But the Vikings bluff with their blitz and drop Smith, Barr and Greenway as the underneath defenders who play a matchup zone, while the rest of the secondary plays man coverage.


With the tight end releasing on a route and the running back on a check release (staying in unless there are no blitzers), the Vikings have single blocks on the offense’s left side, where they run a T-E or “tex” (tackle then end) stunt, to get a free rush for defensive end Griffen.


Griffen zeroes in on Bills quarterback Kyle Orton, dropping him for a six-yard loss on the sack.


The next example comes from the Vikings-Redskins game. From this mug look, the Vikings send both linebackers and run two stunts. They run the same “tex” stunt with Griffen, but they also stunt the linebackers sending Barr first with Greenway trailing over the top.


With the running back Roy Helu off-set to quarterback Robert Griffin’s left, the Redskins slide their protection to the right, which leaves only three blockers versus four rushers.

Helu attempts to pick up Barr but is defeated at the point of attack as Griffin is dropped for a loss.


The Vikings pose a huge challenge to the Bears’ offensive line, which has allowed 24 sacks on the season. Communication and being assignment sound will be critical, as well as being able to hold up in one-on-one situations to keep a clean pocket for quarterback Jay Cutler.

**PROMPT 1:**
Answer these questions about the Vikings pass-rush text:
(a) Which defensive end gets the free rush from the "tex" stunt against the Bills?
(b) How many yards does Kyle Orton lose on the sack?
(c) How many sacks has the Bears' offensive line allowed on the season?

**MATERIAL FOR THIS TASK:**

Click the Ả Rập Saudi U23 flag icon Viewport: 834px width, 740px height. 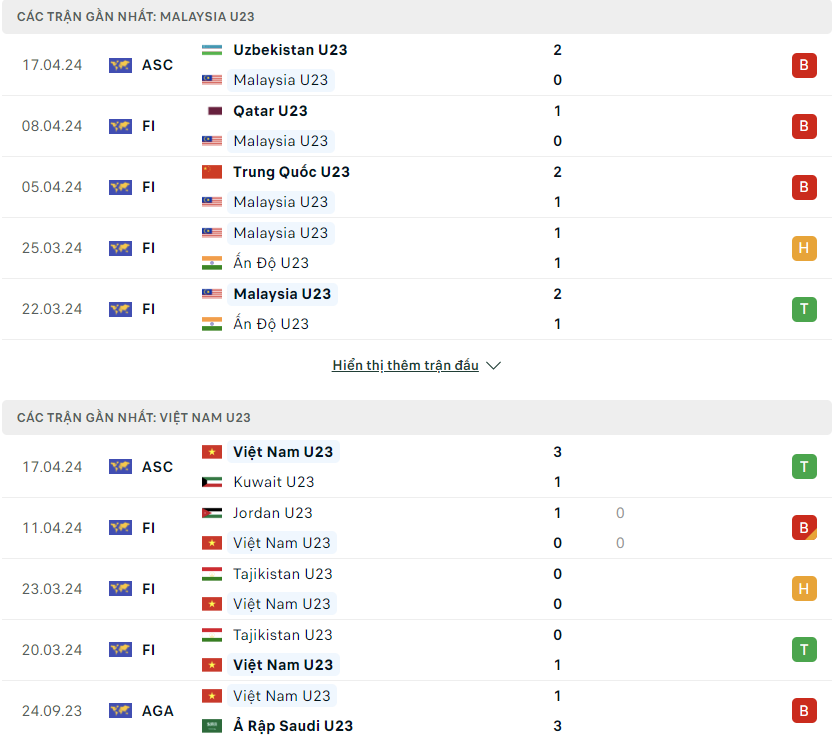[x=211, y=726]
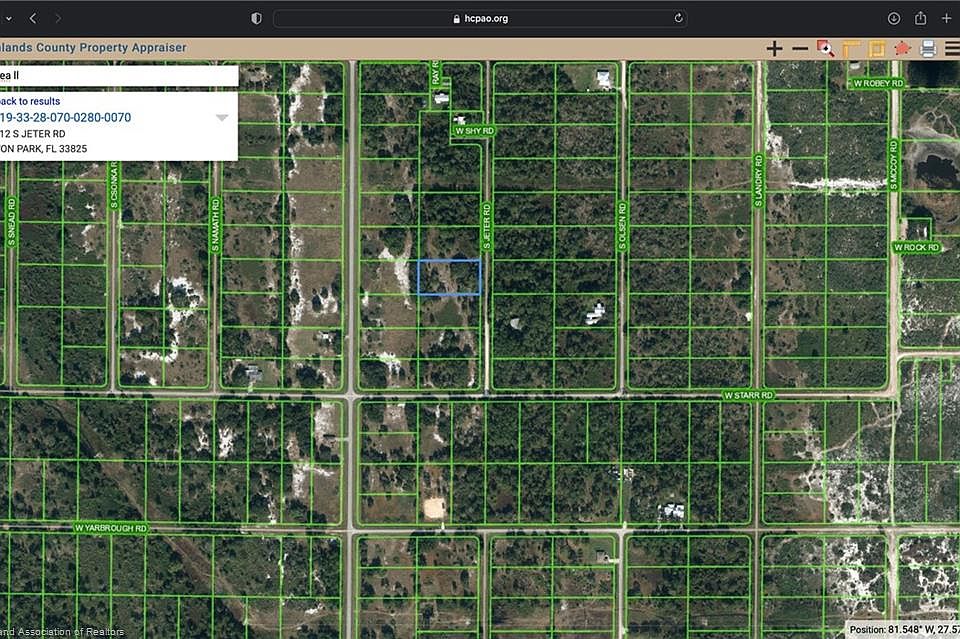Go back to previous browser page
Image resolution: width=960 pixels, height=639 pixels.
(33, 18)
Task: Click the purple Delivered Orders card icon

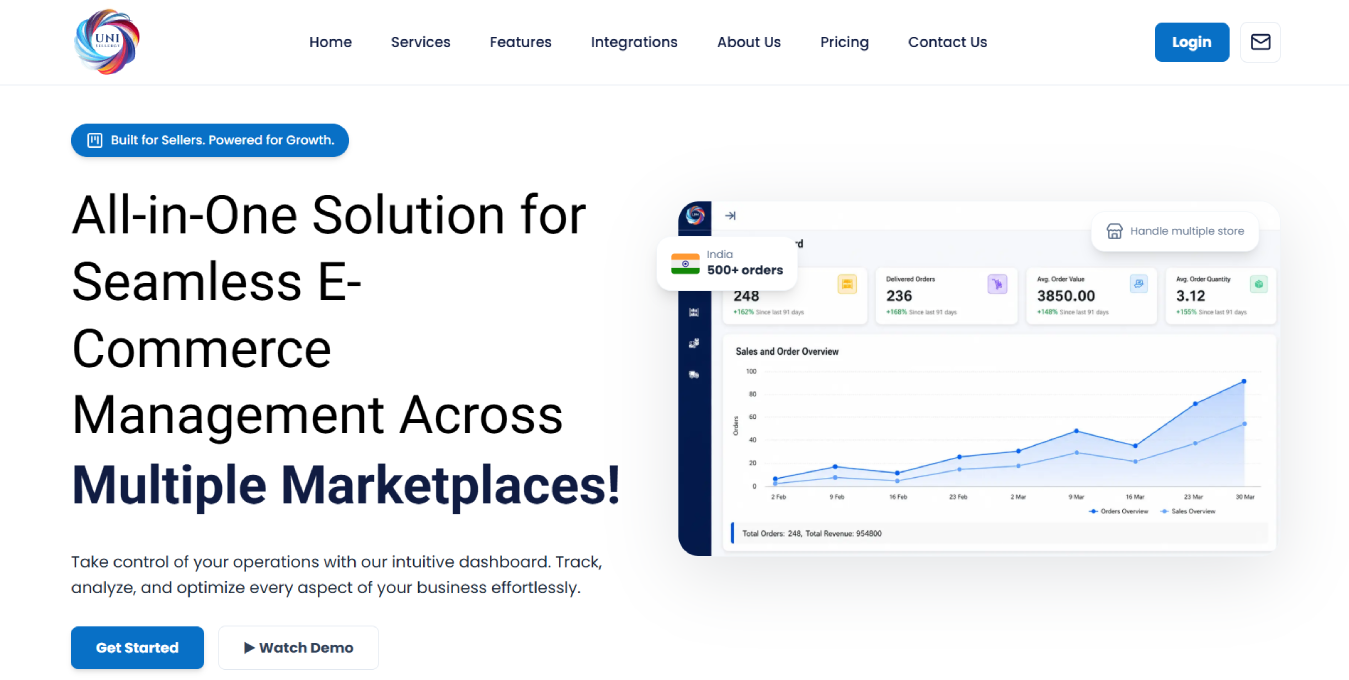Action: (997, 285)
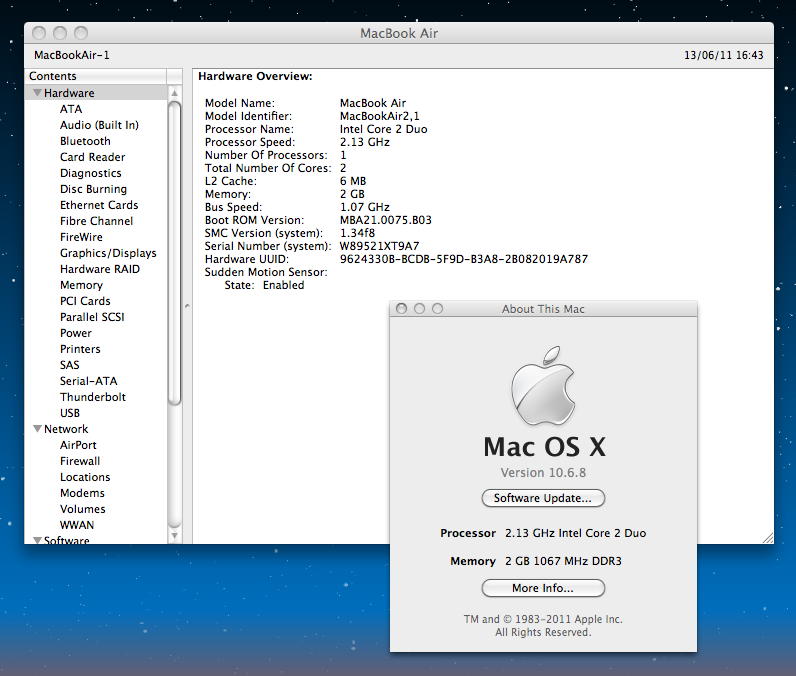Select Bluetooth in the Hardware list
796x676 pixels.
85,141
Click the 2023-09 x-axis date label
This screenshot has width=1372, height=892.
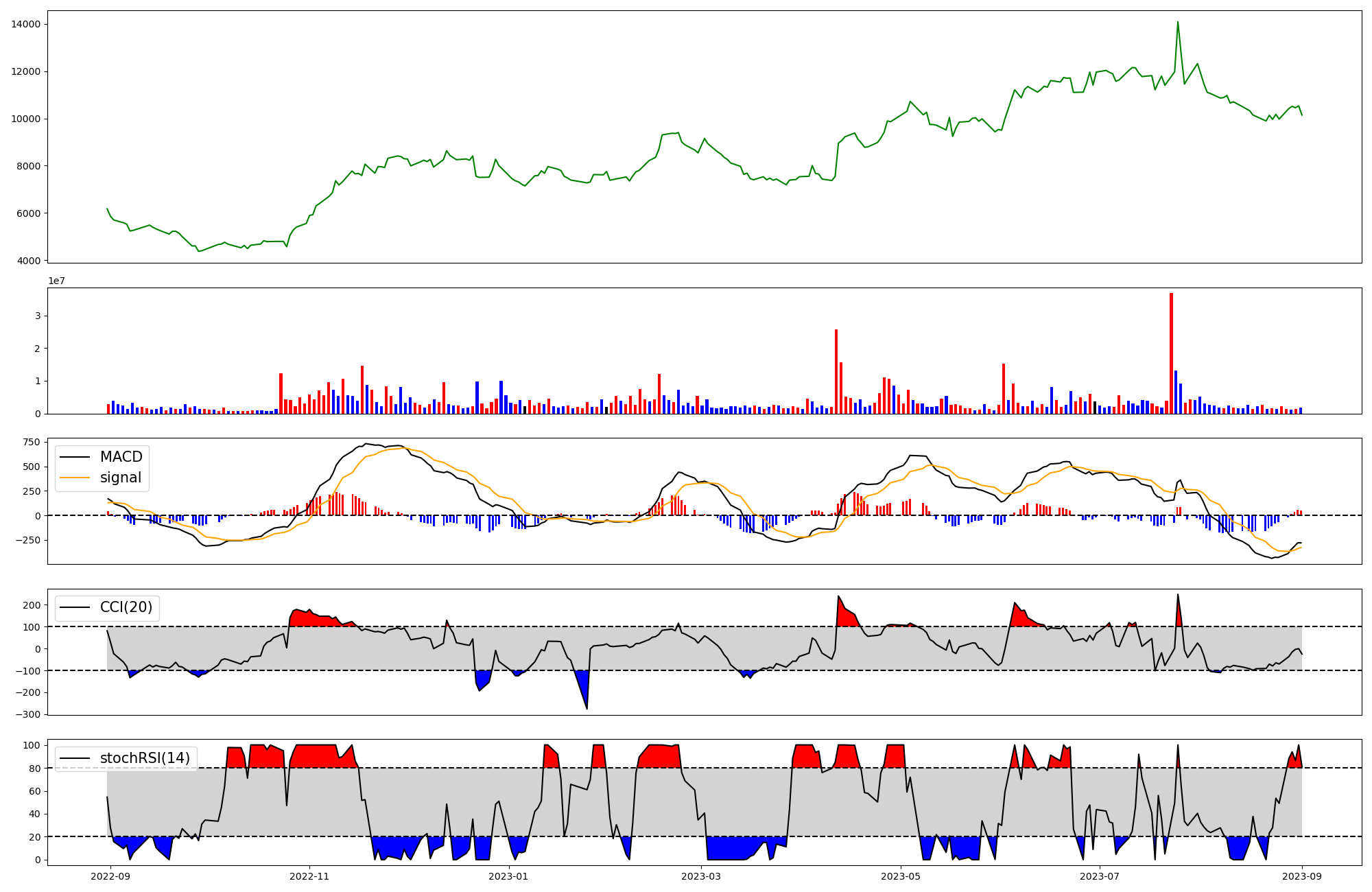(x=1302, y=876)
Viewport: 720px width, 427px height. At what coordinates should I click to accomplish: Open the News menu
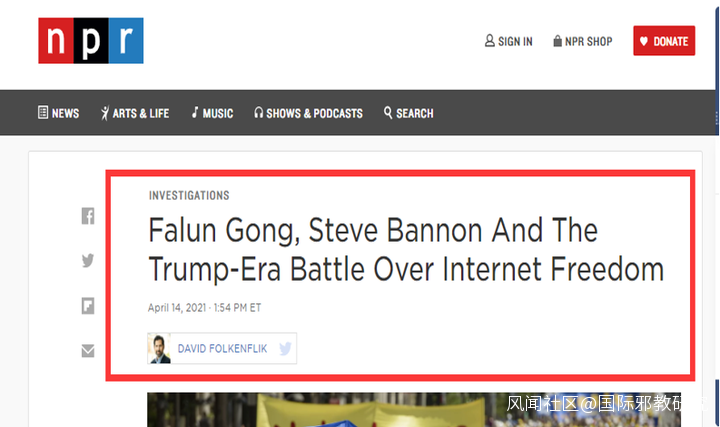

**PROMPT 2:**
Print the lines of the records from the line with "Task: Click the" through the end of the records, copied exactly and leaving out the pictures.

**FINAL ANSWER 1:**
(a) Griffen
(b) Six yards
(c) 24

**FINAL ANSWER 2:**
Task: Click the purple Delivered Orders card icon

Action: (997, 285)
Select Bluetooth in the Hardware list
796x676 pixels.
85,141
Click the 2023-09 x-axis date label
This screenshot has width=1372, height=892.
(x=1302, y=876)
Viewport: 720px width, 427px height. At what coordinates should I click to accomplish: Open the News menu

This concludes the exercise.